(Stored data)

------------------------------------

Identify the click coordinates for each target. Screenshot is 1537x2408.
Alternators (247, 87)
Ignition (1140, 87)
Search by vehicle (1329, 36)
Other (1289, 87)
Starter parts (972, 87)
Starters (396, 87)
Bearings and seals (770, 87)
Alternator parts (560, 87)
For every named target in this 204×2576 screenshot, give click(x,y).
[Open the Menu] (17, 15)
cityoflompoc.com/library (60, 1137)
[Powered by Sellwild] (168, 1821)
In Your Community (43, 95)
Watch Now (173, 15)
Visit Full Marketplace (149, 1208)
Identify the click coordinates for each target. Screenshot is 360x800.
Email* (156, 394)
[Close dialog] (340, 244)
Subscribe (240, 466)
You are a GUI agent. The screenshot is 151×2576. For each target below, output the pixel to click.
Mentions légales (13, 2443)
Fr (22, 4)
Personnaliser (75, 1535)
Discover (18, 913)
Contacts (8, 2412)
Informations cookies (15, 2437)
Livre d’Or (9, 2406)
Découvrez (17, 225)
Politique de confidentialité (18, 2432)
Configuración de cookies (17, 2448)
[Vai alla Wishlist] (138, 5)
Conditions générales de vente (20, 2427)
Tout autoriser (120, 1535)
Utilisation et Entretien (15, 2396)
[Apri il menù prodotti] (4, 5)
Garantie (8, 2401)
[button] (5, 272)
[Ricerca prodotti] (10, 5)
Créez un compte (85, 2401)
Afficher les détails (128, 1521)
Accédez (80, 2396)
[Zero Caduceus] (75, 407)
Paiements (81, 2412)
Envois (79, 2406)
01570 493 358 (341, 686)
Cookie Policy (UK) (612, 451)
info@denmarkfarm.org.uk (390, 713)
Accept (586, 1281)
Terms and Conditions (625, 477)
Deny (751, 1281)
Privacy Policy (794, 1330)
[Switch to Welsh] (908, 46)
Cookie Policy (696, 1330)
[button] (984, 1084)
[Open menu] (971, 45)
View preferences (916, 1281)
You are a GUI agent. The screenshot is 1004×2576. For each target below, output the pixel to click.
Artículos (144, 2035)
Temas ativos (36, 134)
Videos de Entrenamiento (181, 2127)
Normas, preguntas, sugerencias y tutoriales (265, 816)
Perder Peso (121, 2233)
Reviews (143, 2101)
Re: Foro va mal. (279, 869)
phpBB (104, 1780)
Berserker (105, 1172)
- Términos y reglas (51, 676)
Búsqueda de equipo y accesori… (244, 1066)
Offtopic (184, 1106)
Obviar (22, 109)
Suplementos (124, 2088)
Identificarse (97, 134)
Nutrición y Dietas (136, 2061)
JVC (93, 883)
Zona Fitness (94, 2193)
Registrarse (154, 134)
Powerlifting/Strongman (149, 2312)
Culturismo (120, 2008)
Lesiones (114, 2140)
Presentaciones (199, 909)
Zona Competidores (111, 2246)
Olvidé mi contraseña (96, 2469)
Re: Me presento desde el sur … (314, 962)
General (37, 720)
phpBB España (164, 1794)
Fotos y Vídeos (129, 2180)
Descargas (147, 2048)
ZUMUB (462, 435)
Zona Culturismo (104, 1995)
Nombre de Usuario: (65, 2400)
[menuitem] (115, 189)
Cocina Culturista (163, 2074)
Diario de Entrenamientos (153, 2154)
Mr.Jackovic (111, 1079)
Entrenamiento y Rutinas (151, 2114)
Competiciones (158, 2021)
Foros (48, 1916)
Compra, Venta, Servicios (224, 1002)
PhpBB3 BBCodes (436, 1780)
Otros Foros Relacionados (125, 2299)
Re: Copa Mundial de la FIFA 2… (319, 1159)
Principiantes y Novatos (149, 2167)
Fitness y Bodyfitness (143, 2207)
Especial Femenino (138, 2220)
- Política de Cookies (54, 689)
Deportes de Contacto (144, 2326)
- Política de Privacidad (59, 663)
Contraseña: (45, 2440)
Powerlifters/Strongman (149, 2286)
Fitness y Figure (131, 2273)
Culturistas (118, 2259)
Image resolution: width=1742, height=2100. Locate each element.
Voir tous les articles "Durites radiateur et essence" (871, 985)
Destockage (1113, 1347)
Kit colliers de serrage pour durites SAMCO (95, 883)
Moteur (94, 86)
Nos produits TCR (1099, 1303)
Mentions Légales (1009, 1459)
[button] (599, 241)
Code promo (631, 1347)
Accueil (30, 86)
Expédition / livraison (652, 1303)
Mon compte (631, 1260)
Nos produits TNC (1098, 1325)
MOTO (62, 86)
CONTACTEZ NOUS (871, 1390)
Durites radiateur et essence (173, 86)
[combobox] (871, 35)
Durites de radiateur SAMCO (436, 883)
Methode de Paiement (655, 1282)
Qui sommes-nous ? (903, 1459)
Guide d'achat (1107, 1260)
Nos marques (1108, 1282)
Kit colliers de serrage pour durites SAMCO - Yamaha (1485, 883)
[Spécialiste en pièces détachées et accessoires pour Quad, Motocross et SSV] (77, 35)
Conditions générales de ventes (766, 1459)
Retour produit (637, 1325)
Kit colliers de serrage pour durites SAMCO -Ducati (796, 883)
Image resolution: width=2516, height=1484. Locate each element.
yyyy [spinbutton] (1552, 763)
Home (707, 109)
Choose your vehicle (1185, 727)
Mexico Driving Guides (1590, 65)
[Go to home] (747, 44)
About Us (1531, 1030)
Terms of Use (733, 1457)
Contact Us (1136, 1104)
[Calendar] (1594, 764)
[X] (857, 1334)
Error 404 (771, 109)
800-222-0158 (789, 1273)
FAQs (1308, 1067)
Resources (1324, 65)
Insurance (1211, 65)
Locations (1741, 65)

------------------------------------

Task objective> Go through the entries above and pull out each line with "serrage" in it.

Task response>
Kit colliers de serrage pour durites SAMCO (95, 883)
Kit colliers de serrage pour durites SAMCO - Yamaha (1485, 883)
Kit colliers de serrage pour durites SAMCO -Ducati (796, 883)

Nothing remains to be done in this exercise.